---------- Records to process

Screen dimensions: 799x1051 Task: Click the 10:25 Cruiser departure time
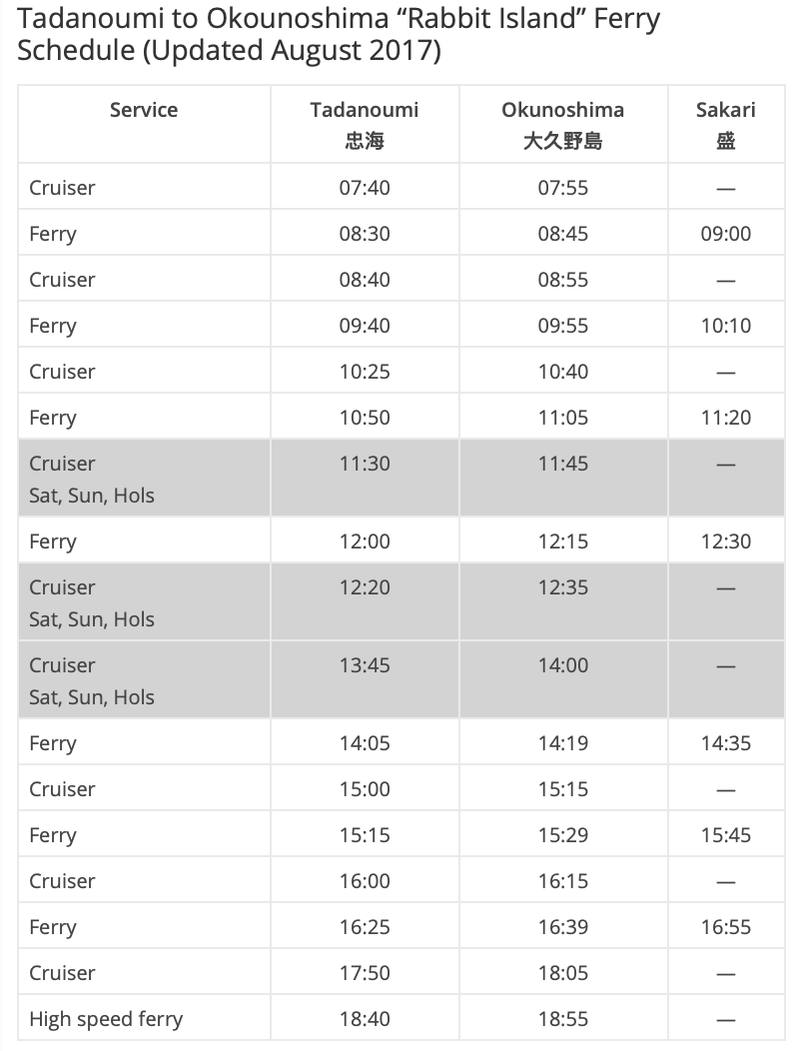(x=365, y=371)
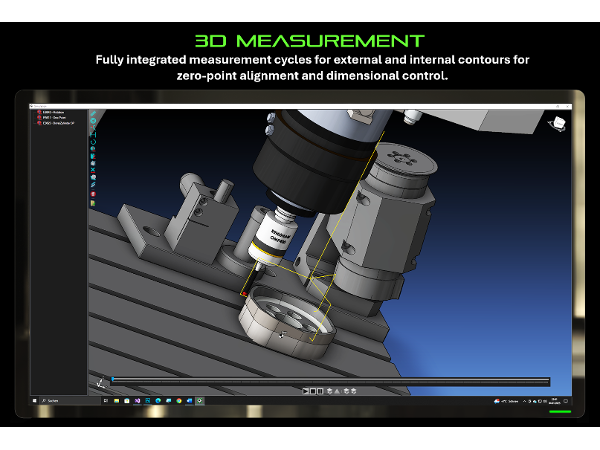
Task: Open the Windows Start menu
Action: click(36, 400)

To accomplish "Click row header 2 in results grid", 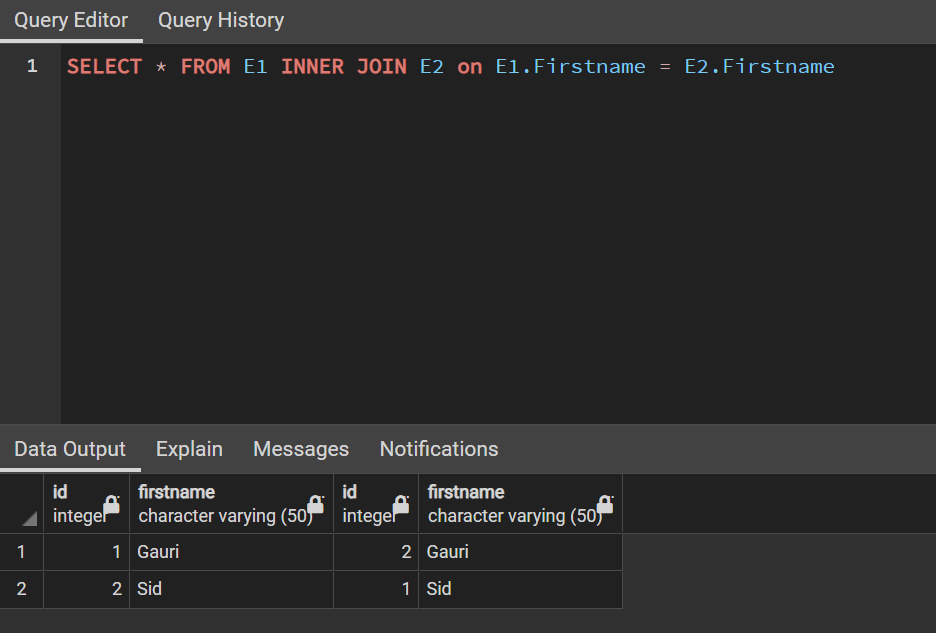I will pyautogui.click(x=20, y=589).
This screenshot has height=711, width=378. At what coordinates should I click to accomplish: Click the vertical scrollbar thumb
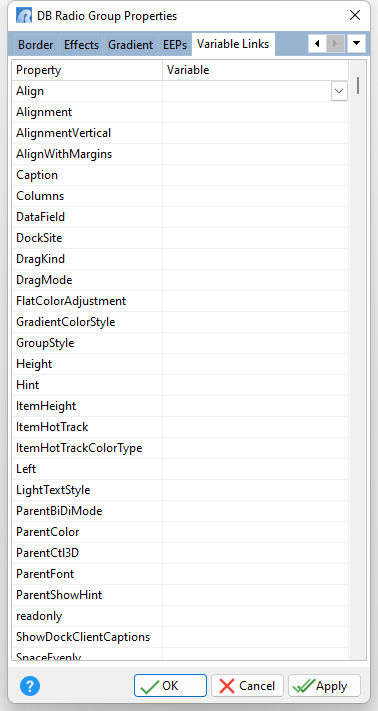(x=358, y=85)
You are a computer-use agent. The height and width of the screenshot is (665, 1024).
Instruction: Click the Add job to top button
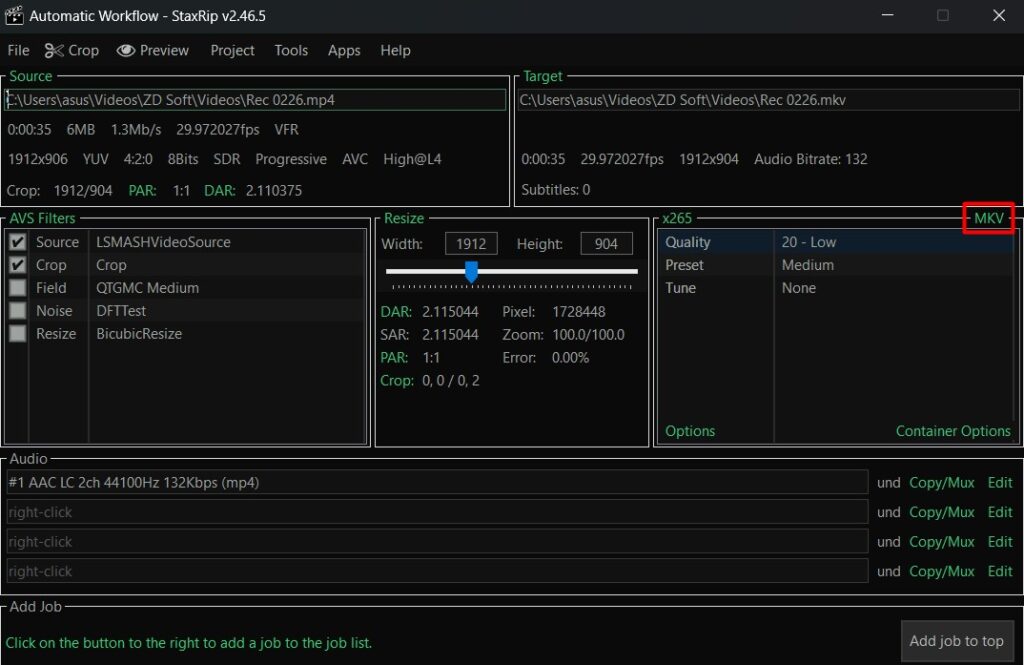tap(956, 641)
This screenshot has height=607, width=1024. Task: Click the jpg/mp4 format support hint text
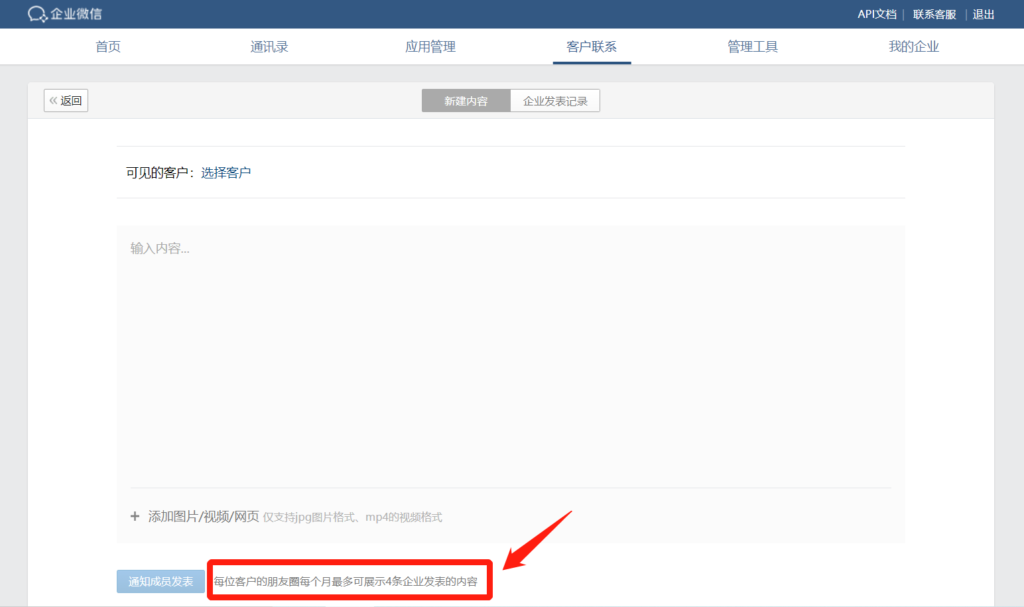[x=352, y=518]
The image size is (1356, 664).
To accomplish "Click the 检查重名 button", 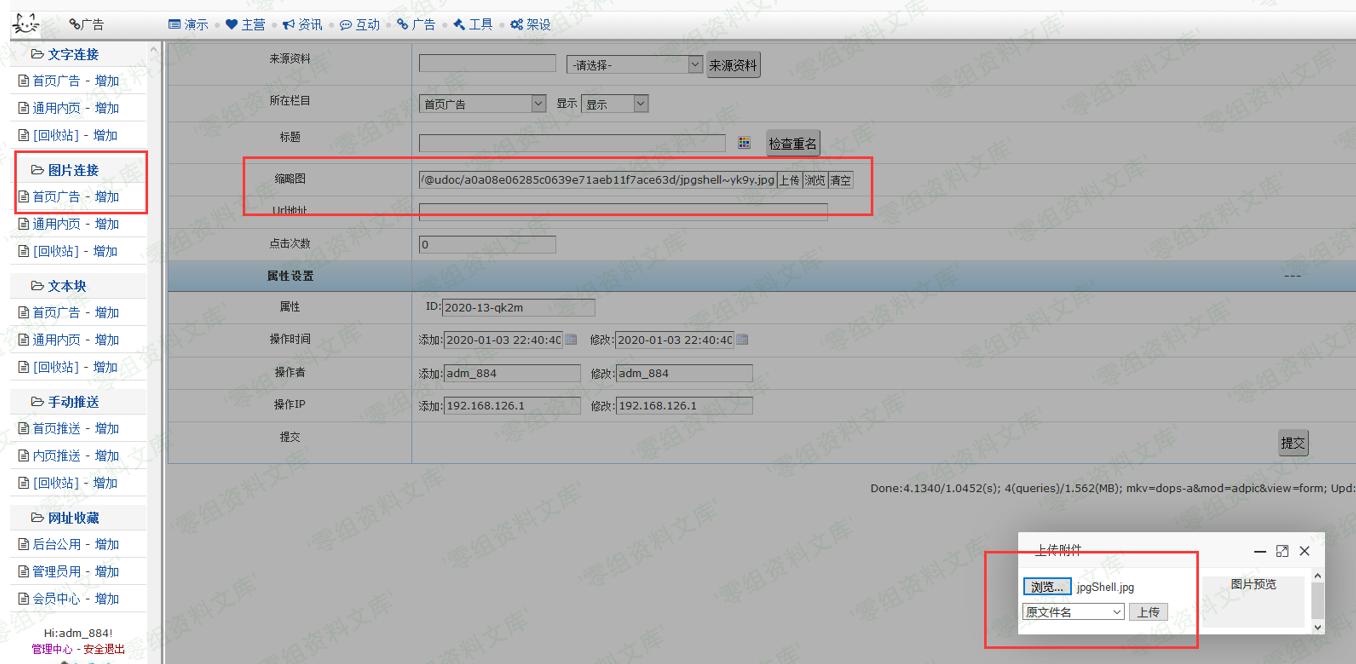I will [793, 144].
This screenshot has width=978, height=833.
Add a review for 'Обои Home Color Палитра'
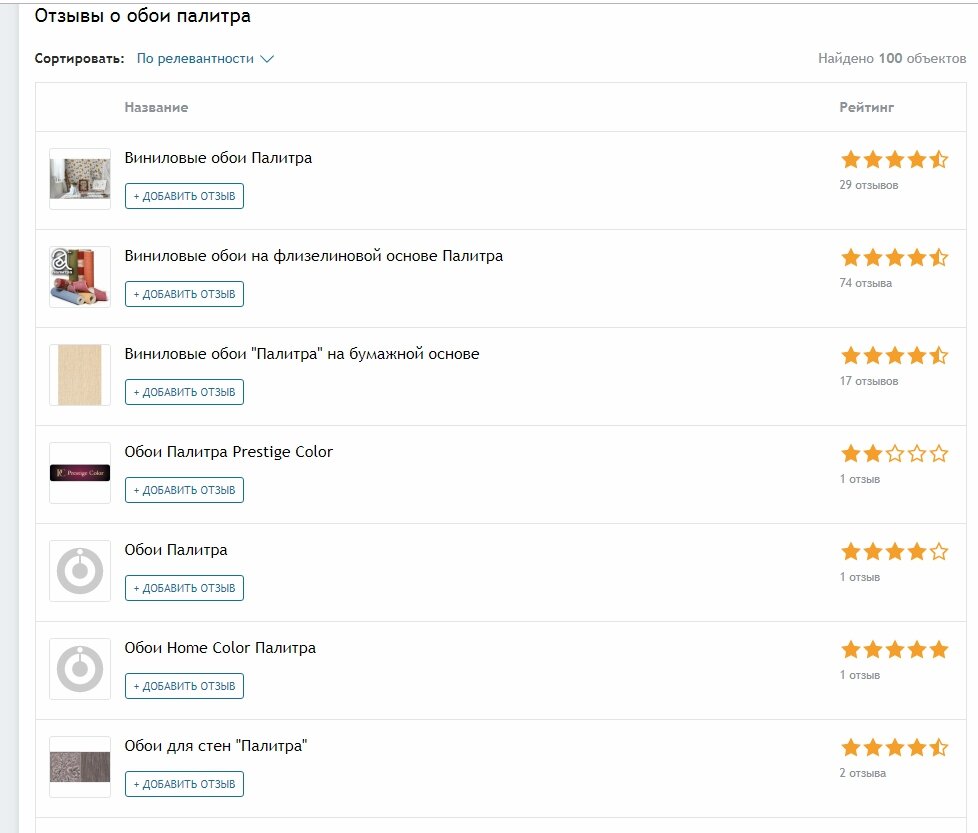tap(184, 686)
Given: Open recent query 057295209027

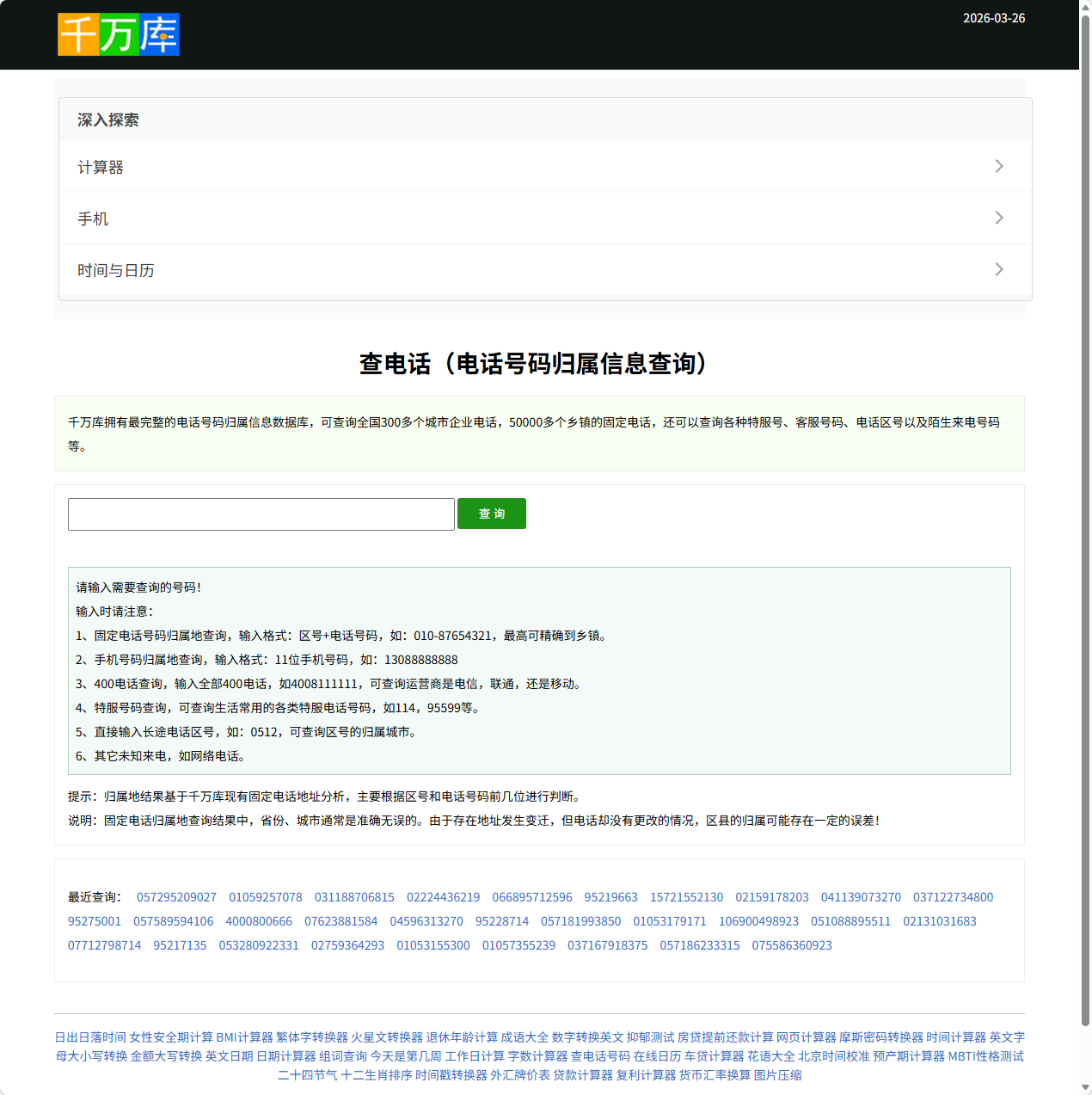Looking at the screenshot, I should [x=176, y=897].
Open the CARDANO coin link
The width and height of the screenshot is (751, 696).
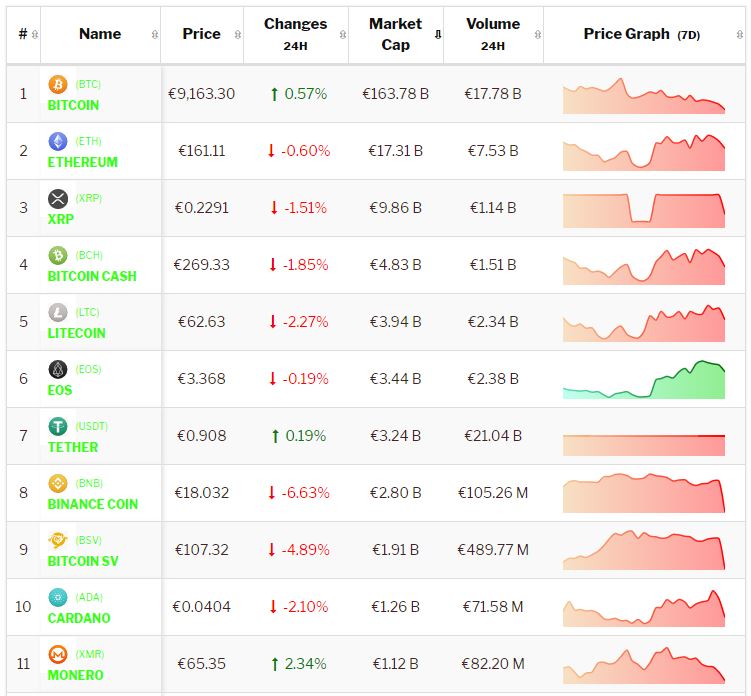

--------------------

### Assignment
Take the lines from the one holding "Add a review for 'Обои Home Color Палитра'" through the last line of the data above and copy them exactly, both ends included, omitting all pictures.

### Solved exercise
Add a review for 'Обои Home Color Палитра'
tap(184, 686)
Given: Open recent query 057295209027

Looking at the screenshot, I should [x=176, y=897].
Open the CARDANO coin link
The width and height of the screenshot is (751, 696).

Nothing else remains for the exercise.